Directions for this task:
In the material below, find the line containing "This screenshot has width=1024, height=748." and output it and all lines after it exactly, through the last one, without the pictures.

——

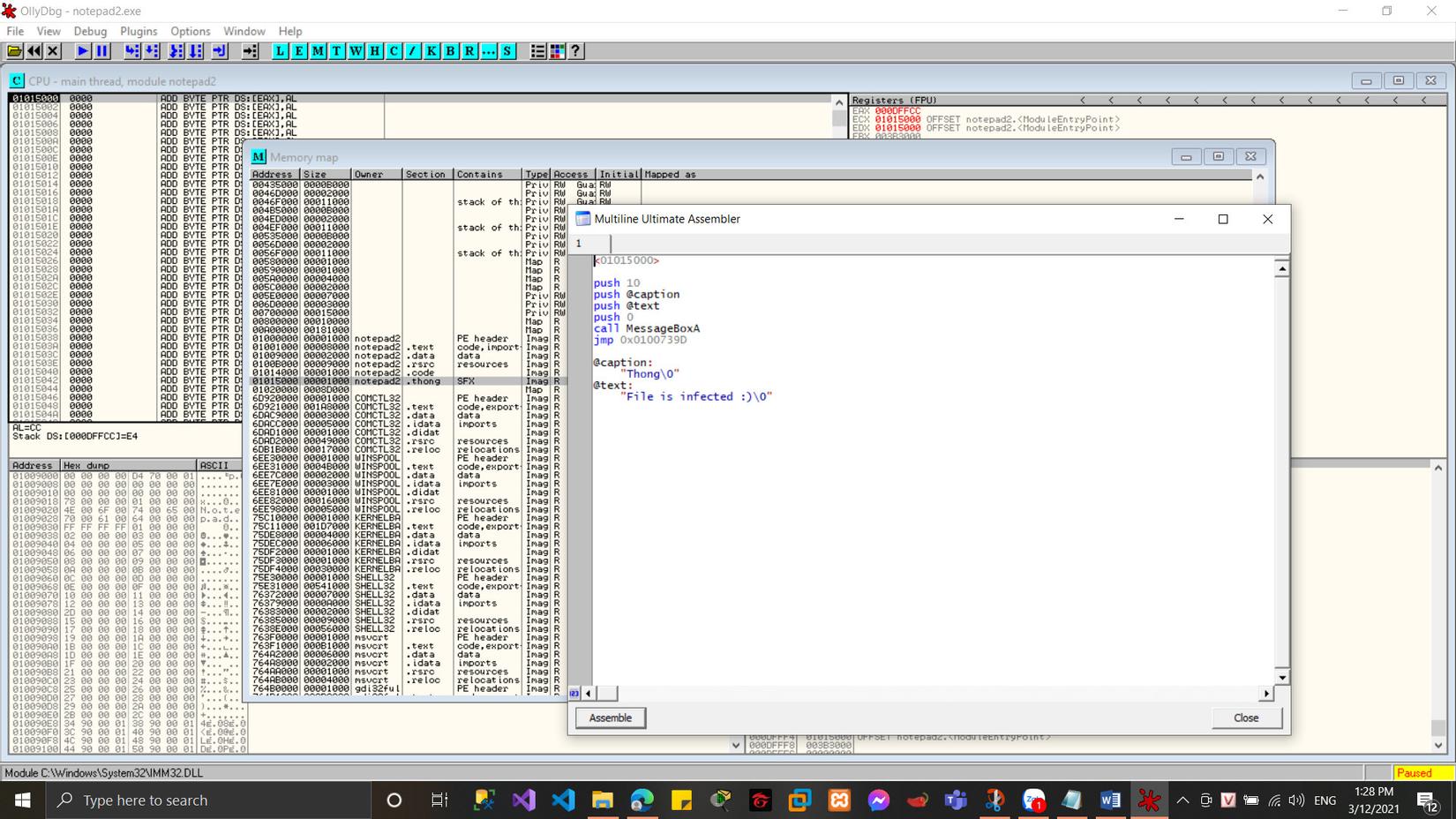Open the Plugins menu
Viewport: 1456px width, 819px height.
point(139,31)
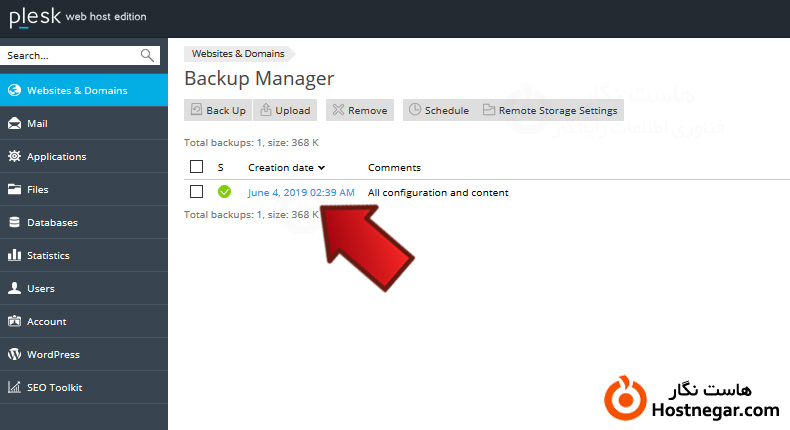Image resolution: width=790 pixels, height=430 pixels.
Task: Click the Users person icon
Action: (14, 289)
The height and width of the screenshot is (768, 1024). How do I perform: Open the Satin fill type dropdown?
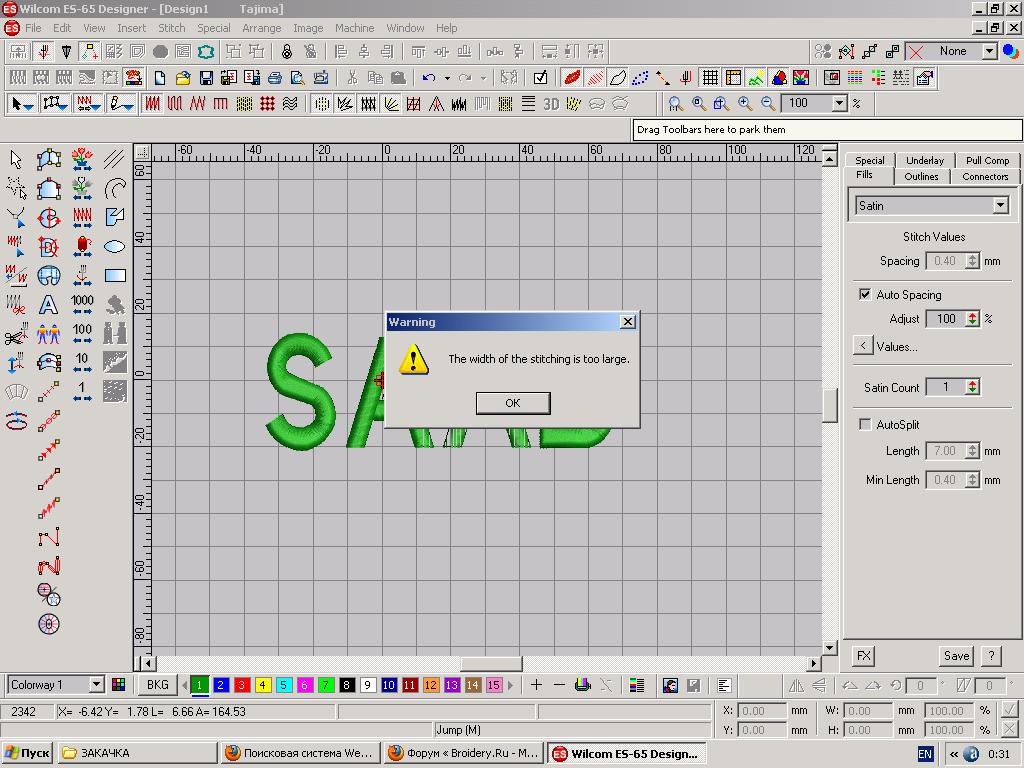pos(999,205)
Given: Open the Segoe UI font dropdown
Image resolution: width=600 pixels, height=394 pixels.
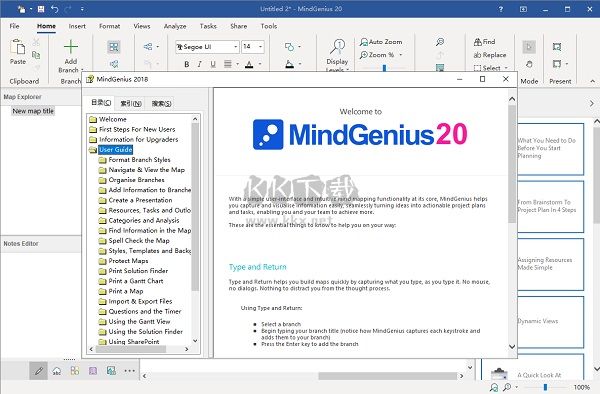Looking at the screenshot, I should (x=207, y=47).
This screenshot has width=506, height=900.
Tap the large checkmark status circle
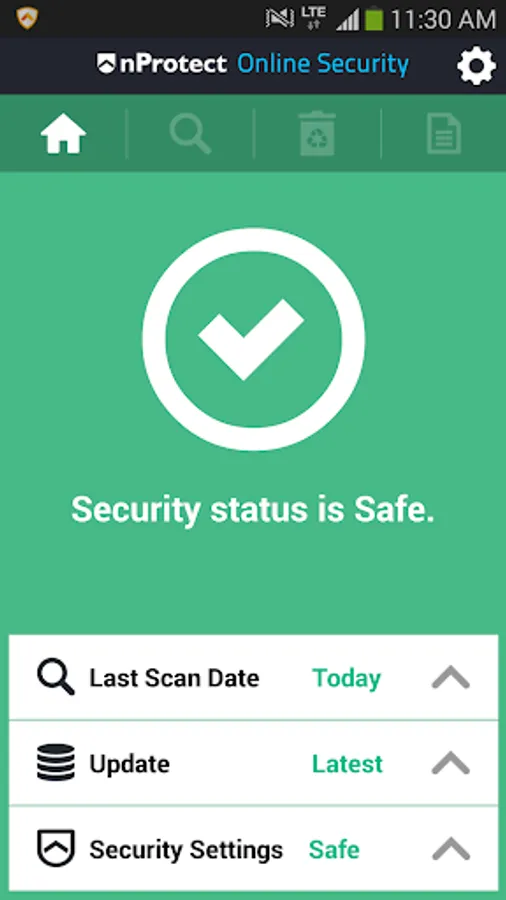(253, 339)
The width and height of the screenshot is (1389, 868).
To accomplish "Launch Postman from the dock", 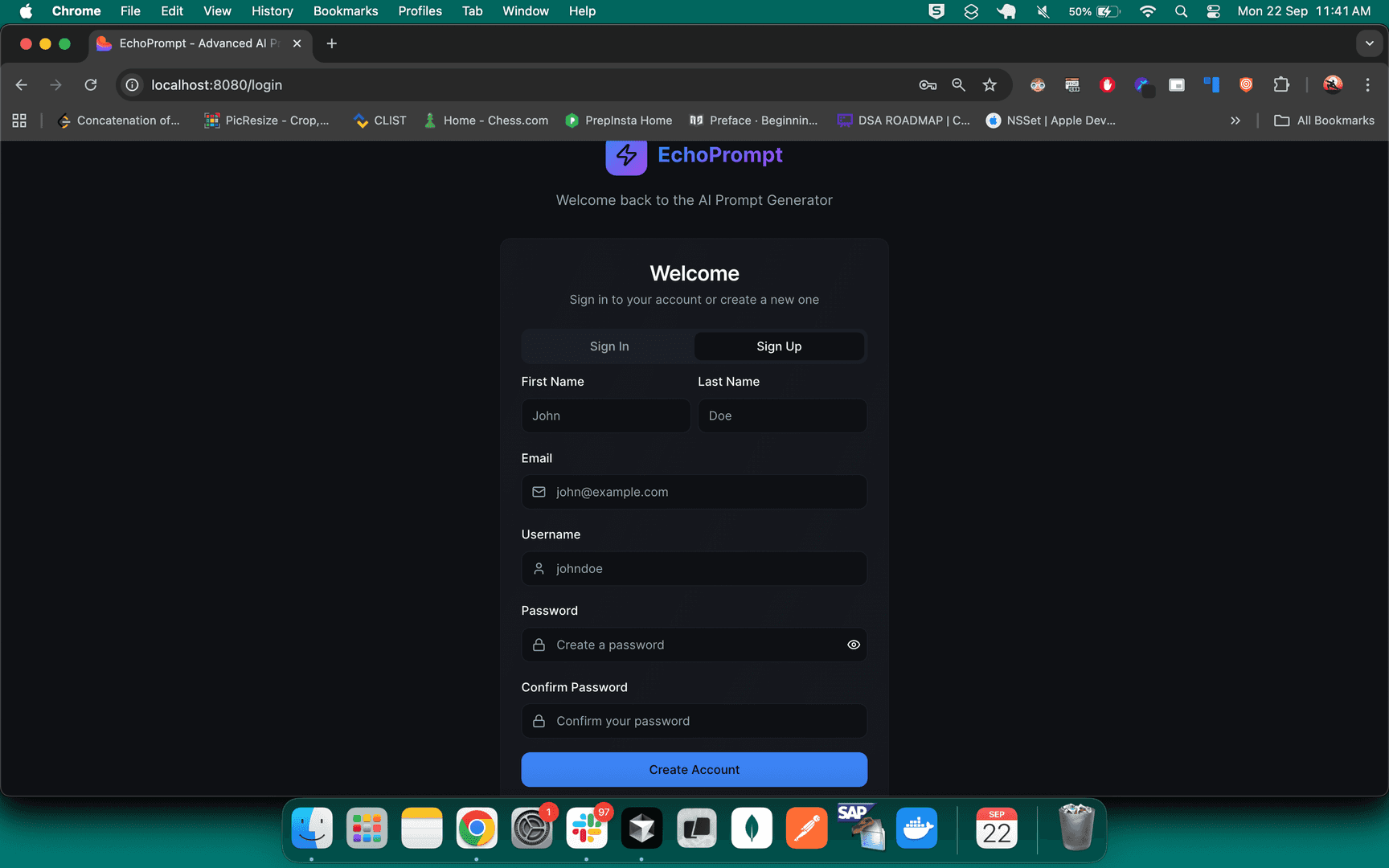I will pyautogui.click(x=806, y=829).
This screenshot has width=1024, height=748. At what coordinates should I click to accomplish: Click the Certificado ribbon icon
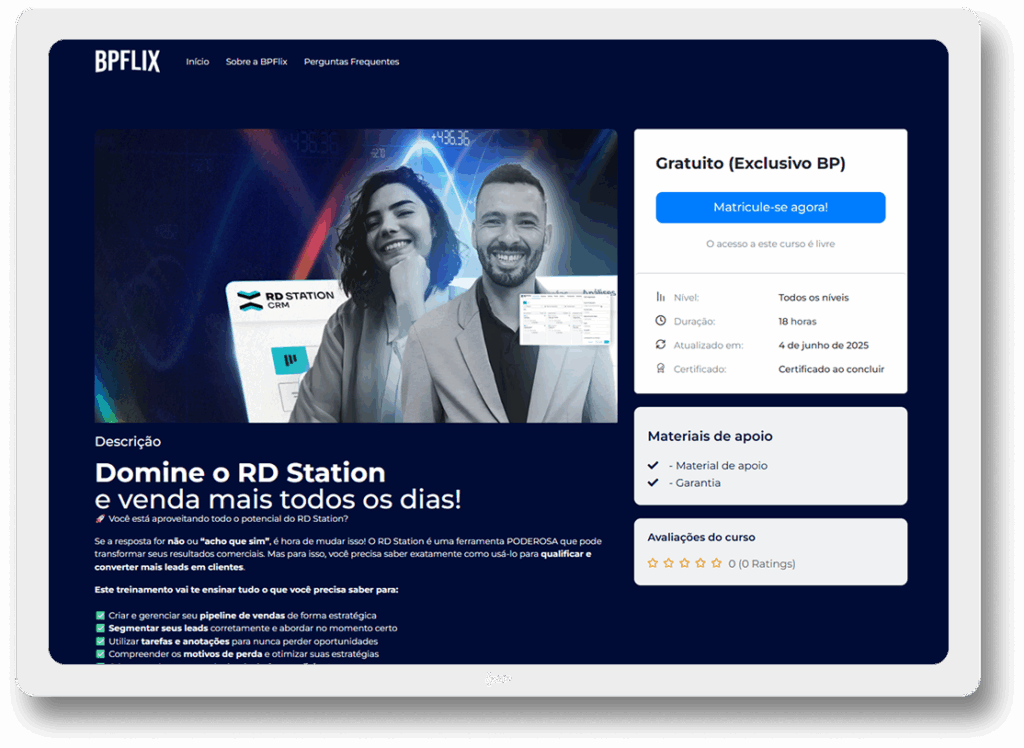(660, 369)
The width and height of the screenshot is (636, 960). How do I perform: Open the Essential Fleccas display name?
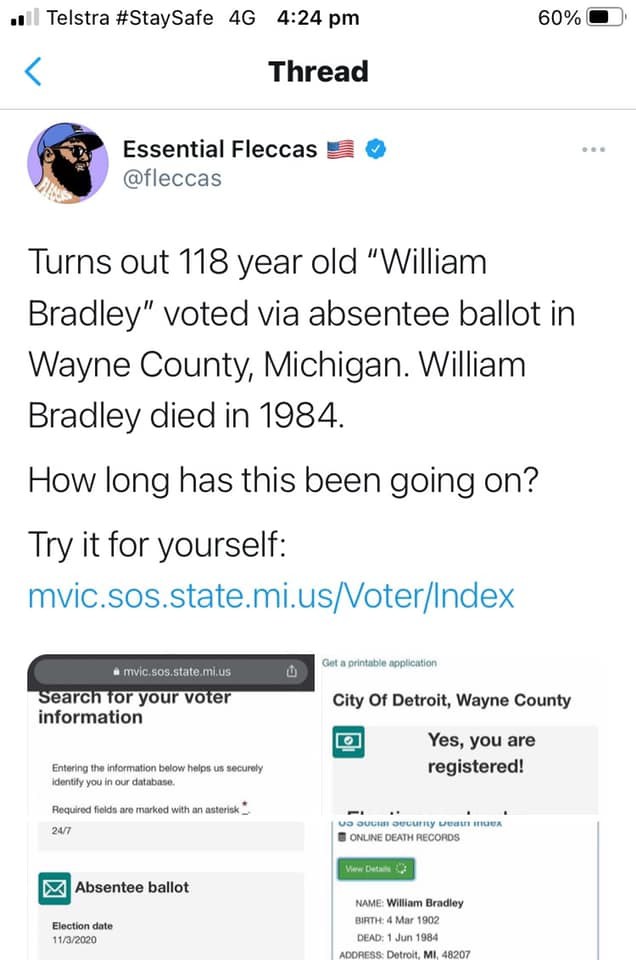point(219,150)
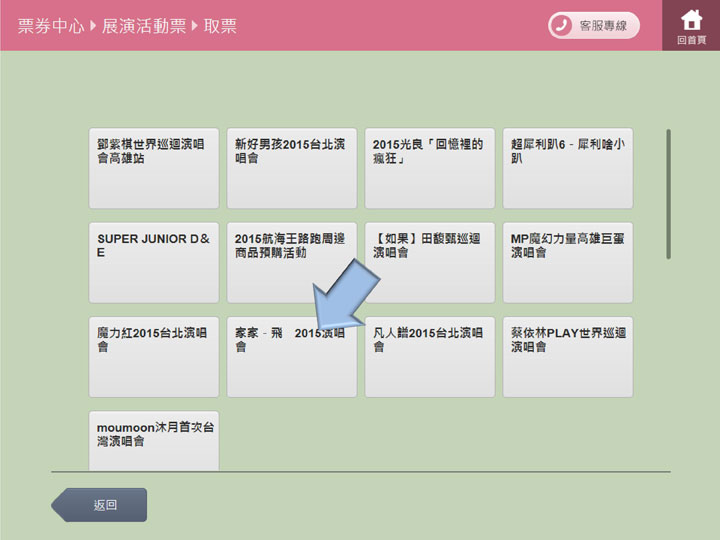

——

Task result:
This screenshot has width=1024, height=748. At what coordinates should I click to accomplish: Click the Certificado ribbon icon
(660, 369)
The width and height of the screenshot is (636, 960). How do I perform: Open the Essential Fleccas display name?
point(219,150)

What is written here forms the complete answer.